Rapid technological advancements in a volatile macro environment mean corporations that are receptive to innovation will achieve continuous success in the years and even decades to come. Meanwhile, those resistant lose out through natural selection in the strictest business sense.

While ‘sustainability‘ seems like a buzzword that has been overused since its inception, changes to the global environment, including the increased adoption of digitalization and automation, call for environmental action, and demographic changes, have created a paradigm shift for many corporations to reflect and apply their novel ideas on sustainability changes through systematic approaches for market-leading growth.

Especially in recent years, economists have found that investing in ESG does more than merely add brownie points to a corporation’s CSR initiatives. Instead, it further helps the organization build a better brand presence, support customer demands, mitigate risks, boost leadership, and create a competitive edge.

Incorporating ESG into your company’s strategic planning

At the forefront of this change, we have identified 3 major sustainability trends that would impact corporate innovation – what to look out for, what it means to your organization and how to apply this information effectively.

1. Shifts to clean technology and net-zero carbon emission will go hand-in-hand.

To achieve net-zero carbon emission, many organizations will strive to advance and adopt clean technologies to reduce and eventually eliminate greenhouse gas emissions. For instance, our production sites in India, Vietnam, Thailand, and Korea have adopted renewable energies as part of the manufacturing process. Our target is to have all our in-house production sites be 100% sourced from renewable energies by 2024.

Nonetheless, with the rise of net-zero carbon initiatives, energy harvesting processes will inevitably be revolutionized as a by-product caused by society’s behavioral change and demands in view of climate change.

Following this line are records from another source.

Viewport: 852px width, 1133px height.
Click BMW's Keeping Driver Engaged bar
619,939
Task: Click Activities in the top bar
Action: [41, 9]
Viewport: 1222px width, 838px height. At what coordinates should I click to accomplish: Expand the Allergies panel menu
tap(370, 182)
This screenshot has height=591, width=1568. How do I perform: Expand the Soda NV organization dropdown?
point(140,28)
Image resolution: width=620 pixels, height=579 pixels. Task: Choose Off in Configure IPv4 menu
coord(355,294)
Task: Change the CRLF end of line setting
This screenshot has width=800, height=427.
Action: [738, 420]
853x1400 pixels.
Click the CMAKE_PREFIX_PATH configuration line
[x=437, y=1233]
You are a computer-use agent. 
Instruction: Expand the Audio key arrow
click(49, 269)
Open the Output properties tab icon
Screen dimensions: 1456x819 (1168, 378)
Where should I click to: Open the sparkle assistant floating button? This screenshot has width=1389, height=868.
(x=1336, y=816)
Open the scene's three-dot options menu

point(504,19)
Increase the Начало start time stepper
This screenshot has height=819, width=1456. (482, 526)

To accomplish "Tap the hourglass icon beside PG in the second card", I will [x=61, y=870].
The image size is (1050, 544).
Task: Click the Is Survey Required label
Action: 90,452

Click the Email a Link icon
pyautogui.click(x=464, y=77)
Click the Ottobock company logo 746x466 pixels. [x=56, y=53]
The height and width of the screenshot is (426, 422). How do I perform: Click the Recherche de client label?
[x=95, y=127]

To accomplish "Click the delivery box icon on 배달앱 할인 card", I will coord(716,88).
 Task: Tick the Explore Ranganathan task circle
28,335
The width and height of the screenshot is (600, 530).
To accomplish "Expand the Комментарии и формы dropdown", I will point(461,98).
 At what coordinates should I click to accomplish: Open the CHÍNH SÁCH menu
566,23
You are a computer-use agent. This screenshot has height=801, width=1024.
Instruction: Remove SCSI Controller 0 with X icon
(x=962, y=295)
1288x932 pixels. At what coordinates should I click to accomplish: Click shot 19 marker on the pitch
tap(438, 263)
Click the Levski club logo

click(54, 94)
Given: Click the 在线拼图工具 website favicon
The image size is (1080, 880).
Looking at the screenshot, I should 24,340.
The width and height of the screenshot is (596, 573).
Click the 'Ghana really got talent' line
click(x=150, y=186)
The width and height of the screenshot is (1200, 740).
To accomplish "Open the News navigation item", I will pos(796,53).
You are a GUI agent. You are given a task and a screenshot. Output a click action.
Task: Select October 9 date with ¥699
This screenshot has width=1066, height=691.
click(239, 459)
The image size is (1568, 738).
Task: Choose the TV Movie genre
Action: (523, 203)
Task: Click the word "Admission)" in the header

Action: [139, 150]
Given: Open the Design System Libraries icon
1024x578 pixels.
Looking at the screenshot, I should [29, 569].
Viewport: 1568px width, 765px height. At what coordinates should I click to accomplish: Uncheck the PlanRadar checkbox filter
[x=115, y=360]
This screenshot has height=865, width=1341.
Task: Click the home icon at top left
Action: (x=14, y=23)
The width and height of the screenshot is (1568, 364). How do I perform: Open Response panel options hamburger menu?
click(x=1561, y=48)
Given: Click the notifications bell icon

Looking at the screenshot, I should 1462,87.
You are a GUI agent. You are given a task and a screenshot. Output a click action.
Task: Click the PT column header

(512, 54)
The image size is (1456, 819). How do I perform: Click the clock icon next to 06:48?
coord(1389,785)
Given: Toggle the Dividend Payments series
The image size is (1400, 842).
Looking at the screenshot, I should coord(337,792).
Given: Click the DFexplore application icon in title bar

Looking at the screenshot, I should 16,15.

Explore what we mean by doing business sustainably in our Schaeffler Sustainability microsite. Get resources and insights into our sustainability strategy and targets as well as our key action fields.


The recent Global Energy Harvesting System Market Report shows a growing need to harvest energy from sustainable sources due to favorable Government Initiatives and the ever-increasing demand for safe, power-efficient and durable energy systems. As a result, the energy harvesting systems market is expected to reach $15.01 billion by 2028, where solar energy, thermal energy, RF energy, and piezoelectric energy will be the new normal.

In light of these changes, it is expected that there will be more robust investments into products and solutions that can drive innovation across the entire energy chain.

2. Investment in ESG initiatives will expand.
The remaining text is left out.